• Information supplied:
********************

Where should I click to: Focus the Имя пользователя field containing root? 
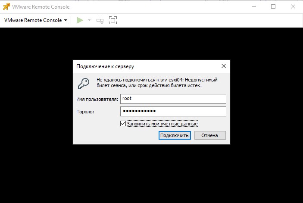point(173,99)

********************

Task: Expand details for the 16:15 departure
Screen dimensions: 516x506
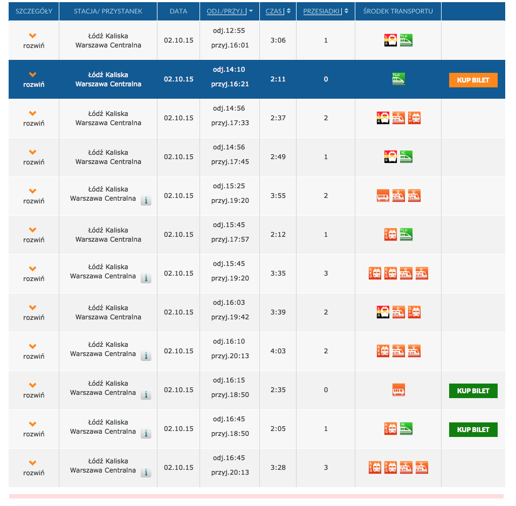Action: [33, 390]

********************

• Aim: Please rewrite the records in full, starting at the line that contains "Task: Expand details for the 16:15 departure" and ending at the line that contains "Action: [33, 390]", both included, and shift every coordinate in the answers by adding 93. Leave the pictures out.

• Correct result:
Task: Expand details for the 16:15 departure
Screen dimensions: 516x506
Action: [126, 483]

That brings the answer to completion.